Page text section start

Core Concepts
An AI-powered scoring system that outperforms human raters in objectively and efficiently assessing memory deficits using the Rey-Osterrieth Complex Figure Test.
Abstract
The study presents the development and evaluation of an AI-based scoring system for the Rey-Osterrieth Complex Figure (ROCF) test, a widely used neuropsychological assessment tool to evaluate non-verbal visual memory.
Key highlights:
- The researchers collected a large dataset of over 20,000 hand-drawn ROCF images from diverse populations, including healthy individuals and those with neurological/psychiatric disorders.
- To obtain unbiased ground truth scores, the researchers leveraged crowdsourced human intelligence, where multiple raters scored each ROCF drawing. This helped mitigate the subjectivity and inconsistency inherent in clinician-based scoring.
- The researchers developed a multi-head convolutional neural network that combines regression and multilabel classification approaches to automatically score the ROCF drawings. This model outperformed both amateur raters and clinicians in terms of accuracy, objectivity, and efficiency.
- The automated scoring system was found to be highly robust against common real-world variations, such as rotations, perspective changes, and changes in brightness/contrast of the drawings.
- The automated scoring system provides detailed, explainable scores for individual figure elements, facilitating interpretation and communication of the results.
- The findings demonstrate the potential of AI-powered tools to enhance the quality and efficiency of neuropsychological assessments, reducing reliance on subjective human ratings.
Stats
"Our estimation revealed that a single neuropsychological division (e.g. at the University Hospital Zurich) scores up to 6000 ROCF drawing per year."
"The average human MSE over all images is 16.3, and the average human MAE is 2.41."
"The clinician MSE over all images is 9.25 and the clinician MAE is 2.15, indicating a better performance of the clinicians compared to the average human rater."
"The model performs highly unbiased as it yielded predictions very close to the ground truth and the error was similarly distributed around zero."
"The final model results in a MSE of 3.00 and a MAE of 1.11, outperforming both amateur raters and clinicians."
Quotes
"An automated system that offers reliable, objective, robust and standardized scoring, while saving clinicians' time, would be desirable from an economic perspective and more importantly leads to more accurate scoring and subsequently diagnosing."
"Importantly, the model does not demonstrate any considerable bias towards specific figure elements. In contrast to the clinicians, the MAE is very balanced across each individual item of the figure."
"Our innovative approach that combines the digitization of neuropsychological tests and the high-quality scoring using crowdsourced intelligence can provide a roadmap for how AI can be leveraged in neuropsychological testing more generally as it can be easily adapted and applied to various other neuropsychological tests."

Page text section end
The data section start

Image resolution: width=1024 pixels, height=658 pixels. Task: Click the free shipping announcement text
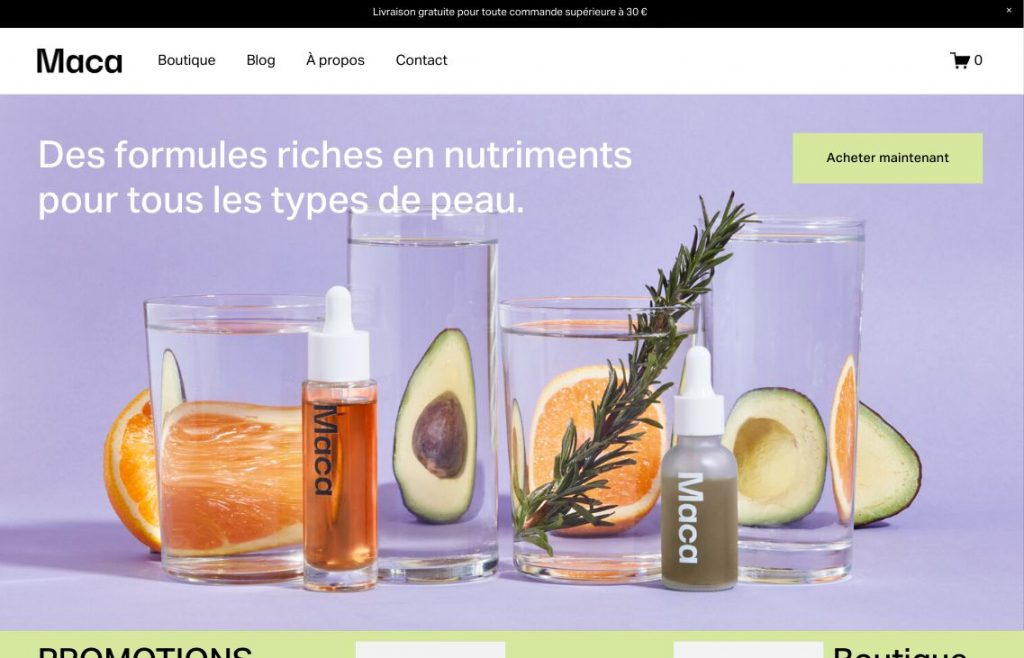(x=509, y=12)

The data section end

→ Explore the material:
**a.** Please repeat the ROCF scoring page word for word, between "Core Concepts" and "Complex Figure Test.", inclusive.
**b.** Render this sentence from the ROCF scoring page in Spanish: "The automated scoring system was found to be highly robust against common real-world variations, such as rotations, perspective changes, and changes in brightness/contrast of the drawings."

→ Solutions below:
**a.**
Core Concepts
An AI-powered scoring system that outperforms human raters in objectively and efficiently assessing memory deficits using the Rey-Osterrieth Complex Figure Test.

**b.** Se comprobó que el sistema de puntuación automatizado es muy robusto frente a variaciones comunes del mundo real, como rotaciones, cambios de perspectiva y cambios en el brillo/contraste de los dibujos.